水の踊り子と幸せのピエロ~不器用な彼の寵愛~
初恋が忘れられない
 波音が綱渡りをする、そのおよそ一ヶ月前のこと。波音はごくごく普通の日本人女性として、別の世界――つまり元の世界で働いていた。

「では皆さん、そろそろ休憩しましょう。十分間、プールサイドに上がって身体を休めてください」
「はーい」

 ゴーグルをスイムキャップの上へと外し、波音は生徒たちにそう言った。

 波音の職業はスポーツジムのインストラクター。水泳コースに通う女性たちを担当している。彼女たちは、水泳が苦手で克服したかったり、ダイエットや全身の引き締めが目的としていたりと、様々だ。年齢層は十代から五十代と幅広い。同世代だけでなく、子育てを一段落させて参加する主婦たちとの交流も、波音は楽しんでいる。
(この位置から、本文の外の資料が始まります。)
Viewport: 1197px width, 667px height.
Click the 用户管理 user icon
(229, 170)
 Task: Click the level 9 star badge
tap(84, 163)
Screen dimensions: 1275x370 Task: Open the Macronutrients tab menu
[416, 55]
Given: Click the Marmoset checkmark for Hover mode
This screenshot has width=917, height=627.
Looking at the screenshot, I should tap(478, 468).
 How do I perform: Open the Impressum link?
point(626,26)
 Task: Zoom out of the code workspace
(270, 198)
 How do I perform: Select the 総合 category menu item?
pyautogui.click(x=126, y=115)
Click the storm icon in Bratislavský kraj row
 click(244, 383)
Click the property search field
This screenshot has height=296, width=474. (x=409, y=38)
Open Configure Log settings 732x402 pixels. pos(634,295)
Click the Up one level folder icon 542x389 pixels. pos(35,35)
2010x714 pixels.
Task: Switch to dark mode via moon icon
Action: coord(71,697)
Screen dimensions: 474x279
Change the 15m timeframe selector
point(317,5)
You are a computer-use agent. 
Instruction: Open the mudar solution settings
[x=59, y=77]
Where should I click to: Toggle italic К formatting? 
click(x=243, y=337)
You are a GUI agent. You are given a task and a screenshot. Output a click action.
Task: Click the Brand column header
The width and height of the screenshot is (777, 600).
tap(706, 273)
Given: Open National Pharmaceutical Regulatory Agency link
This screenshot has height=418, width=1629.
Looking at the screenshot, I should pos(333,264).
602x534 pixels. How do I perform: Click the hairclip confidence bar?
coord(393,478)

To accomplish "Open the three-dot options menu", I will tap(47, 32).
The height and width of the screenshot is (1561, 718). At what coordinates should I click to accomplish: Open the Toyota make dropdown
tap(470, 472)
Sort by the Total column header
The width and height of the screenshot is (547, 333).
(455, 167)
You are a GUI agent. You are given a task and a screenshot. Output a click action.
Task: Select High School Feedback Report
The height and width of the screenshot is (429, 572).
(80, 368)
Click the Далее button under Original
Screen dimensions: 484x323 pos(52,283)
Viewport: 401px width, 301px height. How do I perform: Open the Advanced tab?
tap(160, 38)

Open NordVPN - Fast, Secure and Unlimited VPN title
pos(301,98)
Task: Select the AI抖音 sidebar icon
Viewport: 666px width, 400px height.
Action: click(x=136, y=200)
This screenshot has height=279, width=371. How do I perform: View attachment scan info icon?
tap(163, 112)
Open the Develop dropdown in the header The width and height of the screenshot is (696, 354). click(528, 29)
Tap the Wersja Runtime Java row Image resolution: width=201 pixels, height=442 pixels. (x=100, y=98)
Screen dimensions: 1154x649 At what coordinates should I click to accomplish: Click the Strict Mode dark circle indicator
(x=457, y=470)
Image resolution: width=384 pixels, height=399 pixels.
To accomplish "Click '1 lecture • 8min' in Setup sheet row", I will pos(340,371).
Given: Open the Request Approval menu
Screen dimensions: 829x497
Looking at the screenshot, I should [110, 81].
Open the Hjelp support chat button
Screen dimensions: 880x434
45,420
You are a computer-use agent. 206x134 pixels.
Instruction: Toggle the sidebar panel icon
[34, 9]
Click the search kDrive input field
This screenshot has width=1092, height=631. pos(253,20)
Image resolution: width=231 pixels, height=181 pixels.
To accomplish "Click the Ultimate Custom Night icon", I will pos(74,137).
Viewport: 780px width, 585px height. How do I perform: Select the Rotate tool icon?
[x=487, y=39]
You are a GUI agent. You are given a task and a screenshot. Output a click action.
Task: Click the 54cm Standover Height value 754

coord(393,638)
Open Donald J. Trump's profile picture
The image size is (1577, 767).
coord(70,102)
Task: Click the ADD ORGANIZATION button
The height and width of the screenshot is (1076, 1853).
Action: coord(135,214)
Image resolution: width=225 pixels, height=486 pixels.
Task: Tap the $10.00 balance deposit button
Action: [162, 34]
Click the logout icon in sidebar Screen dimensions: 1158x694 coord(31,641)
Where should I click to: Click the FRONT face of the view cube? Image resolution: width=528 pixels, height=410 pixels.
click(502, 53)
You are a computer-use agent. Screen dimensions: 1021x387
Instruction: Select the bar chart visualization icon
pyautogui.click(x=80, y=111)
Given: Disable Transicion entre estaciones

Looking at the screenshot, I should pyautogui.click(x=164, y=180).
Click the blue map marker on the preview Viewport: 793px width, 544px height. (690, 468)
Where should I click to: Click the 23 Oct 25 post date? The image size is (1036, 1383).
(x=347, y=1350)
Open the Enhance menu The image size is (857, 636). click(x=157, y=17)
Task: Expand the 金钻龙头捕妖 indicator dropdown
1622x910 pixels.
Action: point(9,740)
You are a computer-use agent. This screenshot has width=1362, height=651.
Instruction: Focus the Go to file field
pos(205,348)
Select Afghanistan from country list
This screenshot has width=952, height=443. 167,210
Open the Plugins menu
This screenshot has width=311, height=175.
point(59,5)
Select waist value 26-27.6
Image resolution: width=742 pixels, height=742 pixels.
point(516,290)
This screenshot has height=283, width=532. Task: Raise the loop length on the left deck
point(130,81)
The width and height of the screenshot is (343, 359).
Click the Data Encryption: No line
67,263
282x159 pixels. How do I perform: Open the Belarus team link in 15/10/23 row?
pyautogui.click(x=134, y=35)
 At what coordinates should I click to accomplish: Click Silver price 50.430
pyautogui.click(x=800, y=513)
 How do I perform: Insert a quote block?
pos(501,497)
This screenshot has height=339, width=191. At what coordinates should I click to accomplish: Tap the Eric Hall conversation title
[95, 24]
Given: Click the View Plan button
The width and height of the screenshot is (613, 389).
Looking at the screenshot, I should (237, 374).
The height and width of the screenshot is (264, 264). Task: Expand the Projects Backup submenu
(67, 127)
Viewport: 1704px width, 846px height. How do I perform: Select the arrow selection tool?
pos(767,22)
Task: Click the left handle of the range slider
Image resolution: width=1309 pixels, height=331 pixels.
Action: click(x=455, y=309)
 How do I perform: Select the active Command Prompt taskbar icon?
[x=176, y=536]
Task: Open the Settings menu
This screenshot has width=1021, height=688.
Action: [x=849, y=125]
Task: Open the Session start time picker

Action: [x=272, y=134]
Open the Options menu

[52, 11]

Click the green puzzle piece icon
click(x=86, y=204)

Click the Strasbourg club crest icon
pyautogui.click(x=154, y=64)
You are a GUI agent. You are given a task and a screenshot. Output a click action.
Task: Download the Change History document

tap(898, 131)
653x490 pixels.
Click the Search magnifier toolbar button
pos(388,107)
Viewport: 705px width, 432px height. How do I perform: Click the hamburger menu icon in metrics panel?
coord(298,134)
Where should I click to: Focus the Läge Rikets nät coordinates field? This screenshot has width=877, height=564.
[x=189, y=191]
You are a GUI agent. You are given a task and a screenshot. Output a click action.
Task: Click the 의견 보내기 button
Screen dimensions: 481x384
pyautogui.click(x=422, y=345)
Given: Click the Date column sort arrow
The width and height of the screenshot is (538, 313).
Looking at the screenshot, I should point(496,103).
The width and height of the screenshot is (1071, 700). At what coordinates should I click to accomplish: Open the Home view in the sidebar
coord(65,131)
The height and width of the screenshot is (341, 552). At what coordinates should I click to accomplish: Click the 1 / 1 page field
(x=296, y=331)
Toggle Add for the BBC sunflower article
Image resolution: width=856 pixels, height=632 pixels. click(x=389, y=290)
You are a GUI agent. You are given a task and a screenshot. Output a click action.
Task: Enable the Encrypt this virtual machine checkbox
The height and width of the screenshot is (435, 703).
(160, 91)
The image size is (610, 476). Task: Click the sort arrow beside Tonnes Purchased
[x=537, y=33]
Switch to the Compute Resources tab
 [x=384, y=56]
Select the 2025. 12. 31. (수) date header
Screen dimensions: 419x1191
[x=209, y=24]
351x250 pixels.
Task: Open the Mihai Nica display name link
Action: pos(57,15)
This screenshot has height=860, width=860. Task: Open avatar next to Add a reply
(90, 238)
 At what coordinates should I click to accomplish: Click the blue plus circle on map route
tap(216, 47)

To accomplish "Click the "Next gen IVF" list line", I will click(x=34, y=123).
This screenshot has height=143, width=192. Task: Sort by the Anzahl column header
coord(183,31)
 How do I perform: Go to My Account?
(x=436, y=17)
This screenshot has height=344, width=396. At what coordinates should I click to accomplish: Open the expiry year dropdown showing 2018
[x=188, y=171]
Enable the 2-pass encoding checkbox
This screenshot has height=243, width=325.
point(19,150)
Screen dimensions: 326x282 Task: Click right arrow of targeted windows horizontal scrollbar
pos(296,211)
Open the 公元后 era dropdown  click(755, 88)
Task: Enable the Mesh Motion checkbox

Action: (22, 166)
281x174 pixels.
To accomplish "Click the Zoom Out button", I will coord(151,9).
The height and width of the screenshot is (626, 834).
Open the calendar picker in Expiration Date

「先生、後でフォームを見てもらってもいいですか? 平泳ぎ、上手く進まないんです……」
「いいですよ。蹴りの形から見直しましょうか」
「ありがとうございます!」

 生徒の一人・前田ひろみが嬉しそうに微笑み、プールサイドへと上がっていった。自分の意思で通ってきているからか、熱心な生徒が多く、波音は仕事に対して充実感を覚えている。

 波音も、大学生時代まではプロの水泳選手を目指していたのだが、肩の故障が続き、全く結果が出せずに諦めてしまった。しかし、水や水泳には関わっていたいという思いから、教える側の人間になることを決めたのだ。

(これが天職かもしれないな……)

 波音もプールから上がると、進行予定表の挟んであるボードを手に取り、チェックマークをつけていく。本日も全員出席。練習メニューも問題なく消化できている。

 波音が満足げに頷くと、同じ二十代の生徒たちが四人、そわそわしながら歩み寄ってきた。何事かと、波音は首を傾げる。